BRIEF |
Copy word for word the lines from the start of the records through the line that contains "Open the 按价格", both included.

RECORDS TO PROCESS |
========

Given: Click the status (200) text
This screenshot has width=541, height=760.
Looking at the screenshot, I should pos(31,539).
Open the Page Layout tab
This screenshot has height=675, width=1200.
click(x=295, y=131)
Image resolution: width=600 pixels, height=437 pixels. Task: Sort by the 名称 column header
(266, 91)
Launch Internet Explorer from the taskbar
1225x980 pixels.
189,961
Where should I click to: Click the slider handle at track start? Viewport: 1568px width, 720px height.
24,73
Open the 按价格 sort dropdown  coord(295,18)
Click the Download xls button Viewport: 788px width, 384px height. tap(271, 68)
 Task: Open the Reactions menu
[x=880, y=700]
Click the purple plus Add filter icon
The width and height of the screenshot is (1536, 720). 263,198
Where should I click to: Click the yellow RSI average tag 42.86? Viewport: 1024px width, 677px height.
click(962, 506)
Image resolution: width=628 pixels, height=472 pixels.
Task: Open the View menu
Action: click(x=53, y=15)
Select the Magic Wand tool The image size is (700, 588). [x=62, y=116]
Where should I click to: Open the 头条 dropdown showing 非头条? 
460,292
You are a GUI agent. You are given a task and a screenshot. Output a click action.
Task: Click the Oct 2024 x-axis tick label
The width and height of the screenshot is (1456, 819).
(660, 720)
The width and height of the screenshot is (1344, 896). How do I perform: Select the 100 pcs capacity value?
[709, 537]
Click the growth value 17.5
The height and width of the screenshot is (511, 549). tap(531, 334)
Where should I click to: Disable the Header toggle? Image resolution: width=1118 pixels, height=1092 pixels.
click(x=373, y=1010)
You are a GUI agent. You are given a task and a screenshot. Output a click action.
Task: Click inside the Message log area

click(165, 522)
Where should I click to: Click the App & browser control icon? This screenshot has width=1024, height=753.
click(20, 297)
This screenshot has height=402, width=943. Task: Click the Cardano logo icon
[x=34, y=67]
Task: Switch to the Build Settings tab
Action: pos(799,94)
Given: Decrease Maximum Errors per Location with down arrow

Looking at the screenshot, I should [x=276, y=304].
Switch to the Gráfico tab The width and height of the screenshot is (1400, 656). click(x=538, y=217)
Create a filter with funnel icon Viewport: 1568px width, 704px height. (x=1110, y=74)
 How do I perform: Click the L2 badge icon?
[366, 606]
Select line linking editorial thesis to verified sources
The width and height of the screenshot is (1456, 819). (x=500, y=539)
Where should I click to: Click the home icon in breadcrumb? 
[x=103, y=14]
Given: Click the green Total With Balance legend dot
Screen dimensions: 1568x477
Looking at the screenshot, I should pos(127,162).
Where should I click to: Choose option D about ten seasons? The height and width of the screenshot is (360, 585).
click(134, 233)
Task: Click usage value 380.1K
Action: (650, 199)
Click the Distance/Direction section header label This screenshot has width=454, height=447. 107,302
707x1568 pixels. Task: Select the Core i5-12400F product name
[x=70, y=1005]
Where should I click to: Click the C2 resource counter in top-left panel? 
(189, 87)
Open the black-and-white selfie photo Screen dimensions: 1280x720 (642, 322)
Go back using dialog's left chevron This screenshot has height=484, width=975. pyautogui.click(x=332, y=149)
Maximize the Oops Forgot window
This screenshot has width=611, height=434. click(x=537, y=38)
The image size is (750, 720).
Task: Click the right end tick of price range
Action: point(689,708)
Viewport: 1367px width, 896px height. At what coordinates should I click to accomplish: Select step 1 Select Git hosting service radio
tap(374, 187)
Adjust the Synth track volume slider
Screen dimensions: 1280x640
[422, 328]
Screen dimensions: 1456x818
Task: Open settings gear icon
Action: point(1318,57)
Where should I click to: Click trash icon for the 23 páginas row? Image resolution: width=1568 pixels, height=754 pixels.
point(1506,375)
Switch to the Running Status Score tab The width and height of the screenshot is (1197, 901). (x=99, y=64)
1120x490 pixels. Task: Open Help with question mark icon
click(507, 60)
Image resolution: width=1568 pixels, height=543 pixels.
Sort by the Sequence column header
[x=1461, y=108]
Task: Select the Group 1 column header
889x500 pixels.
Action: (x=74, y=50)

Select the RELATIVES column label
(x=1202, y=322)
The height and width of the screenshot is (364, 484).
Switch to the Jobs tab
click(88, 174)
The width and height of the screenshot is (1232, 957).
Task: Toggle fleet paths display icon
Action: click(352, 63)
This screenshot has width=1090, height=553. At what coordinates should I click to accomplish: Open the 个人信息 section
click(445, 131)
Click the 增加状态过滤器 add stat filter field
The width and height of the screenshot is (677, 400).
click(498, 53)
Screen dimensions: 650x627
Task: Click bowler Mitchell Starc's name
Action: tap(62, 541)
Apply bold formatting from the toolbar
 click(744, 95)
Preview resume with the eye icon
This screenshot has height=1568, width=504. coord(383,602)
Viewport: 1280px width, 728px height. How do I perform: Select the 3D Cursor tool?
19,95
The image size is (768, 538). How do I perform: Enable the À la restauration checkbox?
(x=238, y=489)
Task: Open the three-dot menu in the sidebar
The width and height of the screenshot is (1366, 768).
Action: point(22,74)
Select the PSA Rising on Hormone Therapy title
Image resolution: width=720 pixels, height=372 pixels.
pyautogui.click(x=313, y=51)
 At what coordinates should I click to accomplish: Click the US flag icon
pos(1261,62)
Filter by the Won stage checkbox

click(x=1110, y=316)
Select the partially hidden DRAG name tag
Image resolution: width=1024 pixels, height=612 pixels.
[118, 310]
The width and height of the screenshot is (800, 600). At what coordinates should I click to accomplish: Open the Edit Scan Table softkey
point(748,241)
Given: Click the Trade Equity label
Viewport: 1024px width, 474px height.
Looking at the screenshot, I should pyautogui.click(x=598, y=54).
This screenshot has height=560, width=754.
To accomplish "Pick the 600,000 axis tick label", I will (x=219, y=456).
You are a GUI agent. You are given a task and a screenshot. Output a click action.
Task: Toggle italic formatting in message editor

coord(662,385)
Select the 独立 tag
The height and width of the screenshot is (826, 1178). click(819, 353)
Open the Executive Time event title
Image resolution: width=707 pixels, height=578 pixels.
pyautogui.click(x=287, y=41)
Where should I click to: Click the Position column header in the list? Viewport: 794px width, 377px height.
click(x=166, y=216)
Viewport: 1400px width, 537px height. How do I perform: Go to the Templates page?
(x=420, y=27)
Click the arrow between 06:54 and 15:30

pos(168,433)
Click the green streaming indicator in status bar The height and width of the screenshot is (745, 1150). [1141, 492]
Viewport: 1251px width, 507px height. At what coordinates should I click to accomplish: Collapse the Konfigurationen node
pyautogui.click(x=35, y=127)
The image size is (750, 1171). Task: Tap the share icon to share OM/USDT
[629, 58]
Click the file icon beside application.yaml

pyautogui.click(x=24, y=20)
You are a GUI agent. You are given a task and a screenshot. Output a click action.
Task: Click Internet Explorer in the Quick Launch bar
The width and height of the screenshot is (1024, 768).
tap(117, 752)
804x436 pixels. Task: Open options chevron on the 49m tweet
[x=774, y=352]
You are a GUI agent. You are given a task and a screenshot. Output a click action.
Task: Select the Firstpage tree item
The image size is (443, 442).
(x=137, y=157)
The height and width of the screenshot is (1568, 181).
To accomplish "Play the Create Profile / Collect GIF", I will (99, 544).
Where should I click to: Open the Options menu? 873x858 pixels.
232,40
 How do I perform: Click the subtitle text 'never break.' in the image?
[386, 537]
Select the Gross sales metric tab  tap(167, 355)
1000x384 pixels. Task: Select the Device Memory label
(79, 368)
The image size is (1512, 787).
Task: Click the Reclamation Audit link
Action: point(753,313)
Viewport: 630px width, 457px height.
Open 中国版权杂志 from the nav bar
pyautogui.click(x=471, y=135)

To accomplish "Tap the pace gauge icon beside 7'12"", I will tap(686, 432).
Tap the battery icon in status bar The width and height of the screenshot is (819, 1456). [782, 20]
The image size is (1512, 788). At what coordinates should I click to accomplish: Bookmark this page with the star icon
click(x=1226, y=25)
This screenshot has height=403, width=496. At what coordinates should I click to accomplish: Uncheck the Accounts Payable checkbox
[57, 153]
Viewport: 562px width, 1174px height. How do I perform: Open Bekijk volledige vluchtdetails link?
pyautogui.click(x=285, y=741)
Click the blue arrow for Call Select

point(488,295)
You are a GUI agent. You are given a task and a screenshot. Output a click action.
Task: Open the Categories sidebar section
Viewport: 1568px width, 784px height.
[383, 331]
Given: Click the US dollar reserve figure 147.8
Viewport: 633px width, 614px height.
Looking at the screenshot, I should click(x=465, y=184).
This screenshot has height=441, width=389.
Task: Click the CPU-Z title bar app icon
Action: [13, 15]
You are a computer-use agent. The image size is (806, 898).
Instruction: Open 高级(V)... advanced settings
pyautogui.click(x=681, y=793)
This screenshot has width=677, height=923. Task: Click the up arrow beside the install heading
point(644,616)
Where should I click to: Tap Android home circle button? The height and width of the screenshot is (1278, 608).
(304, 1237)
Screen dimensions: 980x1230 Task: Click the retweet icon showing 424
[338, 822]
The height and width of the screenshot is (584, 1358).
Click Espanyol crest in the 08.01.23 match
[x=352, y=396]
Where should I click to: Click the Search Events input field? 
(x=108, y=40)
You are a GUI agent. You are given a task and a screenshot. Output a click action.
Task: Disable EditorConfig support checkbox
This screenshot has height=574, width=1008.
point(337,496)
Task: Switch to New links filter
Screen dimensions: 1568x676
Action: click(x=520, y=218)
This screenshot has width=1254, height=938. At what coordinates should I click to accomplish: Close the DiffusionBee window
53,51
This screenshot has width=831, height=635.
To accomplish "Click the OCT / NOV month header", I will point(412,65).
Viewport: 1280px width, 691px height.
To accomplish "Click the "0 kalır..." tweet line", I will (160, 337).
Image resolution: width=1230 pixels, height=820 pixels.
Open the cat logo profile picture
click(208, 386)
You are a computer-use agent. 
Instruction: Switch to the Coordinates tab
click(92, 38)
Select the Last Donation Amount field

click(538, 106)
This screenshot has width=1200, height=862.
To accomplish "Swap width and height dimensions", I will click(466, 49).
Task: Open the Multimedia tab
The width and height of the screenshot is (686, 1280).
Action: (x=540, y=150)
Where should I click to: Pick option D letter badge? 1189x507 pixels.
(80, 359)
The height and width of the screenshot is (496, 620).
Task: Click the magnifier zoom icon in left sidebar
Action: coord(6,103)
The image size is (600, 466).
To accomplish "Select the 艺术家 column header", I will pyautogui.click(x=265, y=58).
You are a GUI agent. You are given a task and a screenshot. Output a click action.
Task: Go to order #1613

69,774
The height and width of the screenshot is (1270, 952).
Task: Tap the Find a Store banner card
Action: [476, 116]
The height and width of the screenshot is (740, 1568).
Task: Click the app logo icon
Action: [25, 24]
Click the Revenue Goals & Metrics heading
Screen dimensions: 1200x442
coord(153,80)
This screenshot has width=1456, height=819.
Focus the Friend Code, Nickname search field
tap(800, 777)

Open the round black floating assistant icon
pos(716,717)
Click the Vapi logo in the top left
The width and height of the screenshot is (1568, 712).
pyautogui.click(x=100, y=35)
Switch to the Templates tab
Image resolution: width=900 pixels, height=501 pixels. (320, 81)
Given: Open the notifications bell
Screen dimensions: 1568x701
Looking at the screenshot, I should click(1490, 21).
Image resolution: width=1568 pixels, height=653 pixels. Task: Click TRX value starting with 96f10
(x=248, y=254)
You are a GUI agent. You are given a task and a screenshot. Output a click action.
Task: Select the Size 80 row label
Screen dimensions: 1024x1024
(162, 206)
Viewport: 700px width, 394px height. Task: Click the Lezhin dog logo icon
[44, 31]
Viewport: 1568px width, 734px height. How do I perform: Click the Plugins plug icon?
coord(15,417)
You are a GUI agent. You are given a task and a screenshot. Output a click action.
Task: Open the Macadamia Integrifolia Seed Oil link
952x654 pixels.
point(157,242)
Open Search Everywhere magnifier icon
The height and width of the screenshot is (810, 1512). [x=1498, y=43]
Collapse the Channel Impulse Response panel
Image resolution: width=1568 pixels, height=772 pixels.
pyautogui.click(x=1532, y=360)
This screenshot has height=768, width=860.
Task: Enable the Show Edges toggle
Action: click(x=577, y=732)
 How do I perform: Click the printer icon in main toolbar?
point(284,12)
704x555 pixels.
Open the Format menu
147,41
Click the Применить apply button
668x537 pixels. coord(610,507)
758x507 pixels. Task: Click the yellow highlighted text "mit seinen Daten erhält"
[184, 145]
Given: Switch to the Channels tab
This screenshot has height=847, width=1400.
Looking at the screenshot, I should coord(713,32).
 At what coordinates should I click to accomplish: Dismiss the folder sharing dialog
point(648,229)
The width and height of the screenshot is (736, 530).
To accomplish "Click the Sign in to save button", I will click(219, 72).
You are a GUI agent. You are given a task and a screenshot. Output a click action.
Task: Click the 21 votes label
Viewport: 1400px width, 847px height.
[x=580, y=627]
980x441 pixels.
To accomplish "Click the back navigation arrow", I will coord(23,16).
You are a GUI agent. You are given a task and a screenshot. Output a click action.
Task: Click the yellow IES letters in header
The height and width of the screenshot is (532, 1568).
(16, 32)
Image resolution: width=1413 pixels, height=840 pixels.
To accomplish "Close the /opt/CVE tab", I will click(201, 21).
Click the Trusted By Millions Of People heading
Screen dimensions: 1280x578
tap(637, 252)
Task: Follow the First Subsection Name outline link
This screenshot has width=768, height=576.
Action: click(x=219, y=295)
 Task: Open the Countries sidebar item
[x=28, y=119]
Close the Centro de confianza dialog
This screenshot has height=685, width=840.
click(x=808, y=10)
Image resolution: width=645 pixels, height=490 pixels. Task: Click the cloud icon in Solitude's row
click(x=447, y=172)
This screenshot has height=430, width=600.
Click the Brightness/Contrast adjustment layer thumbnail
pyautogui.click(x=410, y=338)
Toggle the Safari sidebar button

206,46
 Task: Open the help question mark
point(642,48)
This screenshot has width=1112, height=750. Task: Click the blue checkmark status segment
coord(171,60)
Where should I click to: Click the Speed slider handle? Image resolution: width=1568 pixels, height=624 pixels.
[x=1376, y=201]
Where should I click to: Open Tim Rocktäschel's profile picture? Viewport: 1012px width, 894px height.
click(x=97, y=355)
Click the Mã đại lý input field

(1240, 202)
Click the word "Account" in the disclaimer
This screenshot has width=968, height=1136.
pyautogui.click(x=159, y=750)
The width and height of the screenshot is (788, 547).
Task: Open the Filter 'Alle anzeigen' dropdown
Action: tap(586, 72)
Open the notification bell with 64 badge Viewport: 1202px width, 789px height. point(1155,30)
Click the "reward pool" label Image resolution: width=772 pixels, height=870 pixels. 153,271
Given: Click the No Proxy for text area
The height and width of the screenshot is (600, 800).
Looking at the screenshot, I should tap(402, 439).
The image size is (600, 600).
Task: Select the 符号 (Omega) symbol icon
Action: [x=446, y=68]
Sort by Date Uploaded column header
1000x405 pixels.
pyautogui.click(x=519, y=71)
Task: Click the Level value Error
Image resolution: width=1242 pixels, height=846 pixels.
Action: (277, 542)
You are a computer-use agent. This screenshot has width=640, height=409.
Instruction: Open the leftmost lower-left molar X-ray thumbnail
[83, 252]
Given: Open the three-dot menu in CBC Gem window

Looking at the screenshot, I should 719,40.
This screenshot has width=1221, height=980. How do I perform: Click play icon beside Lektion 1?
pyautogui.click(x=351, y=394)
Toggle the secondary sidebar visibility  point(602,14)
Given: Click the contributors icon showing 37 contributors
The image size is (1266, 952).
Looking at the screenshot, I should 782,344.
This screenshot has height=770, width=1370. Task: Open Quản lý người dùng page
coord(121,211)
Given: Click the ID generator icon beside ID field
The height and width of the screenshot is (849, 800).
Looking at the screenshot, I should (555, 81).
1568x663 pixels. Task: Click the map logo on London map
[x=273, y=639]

========

TASK RESULT |
Given: Click the status (200) text
This screenshot has width=541, height=760.
Looking at the screenshot, I should pos(31,539).
Open the Page Layout tab
This screenshot has height=675, width=1200.
click(x=295, y=131)
Image resolution: width=600 pixels, height=437 pixels. Task: Sort by the 名称 column header
(266, 91)
Launch Internet Explorer from the taskbar
1225x980 pixels.
189,961
Where should I click to: Click the slider handle at track start? Viewport: 1568px width, 720px height.
24,73
Open the 按价格 sort dropdown  coord(295,18)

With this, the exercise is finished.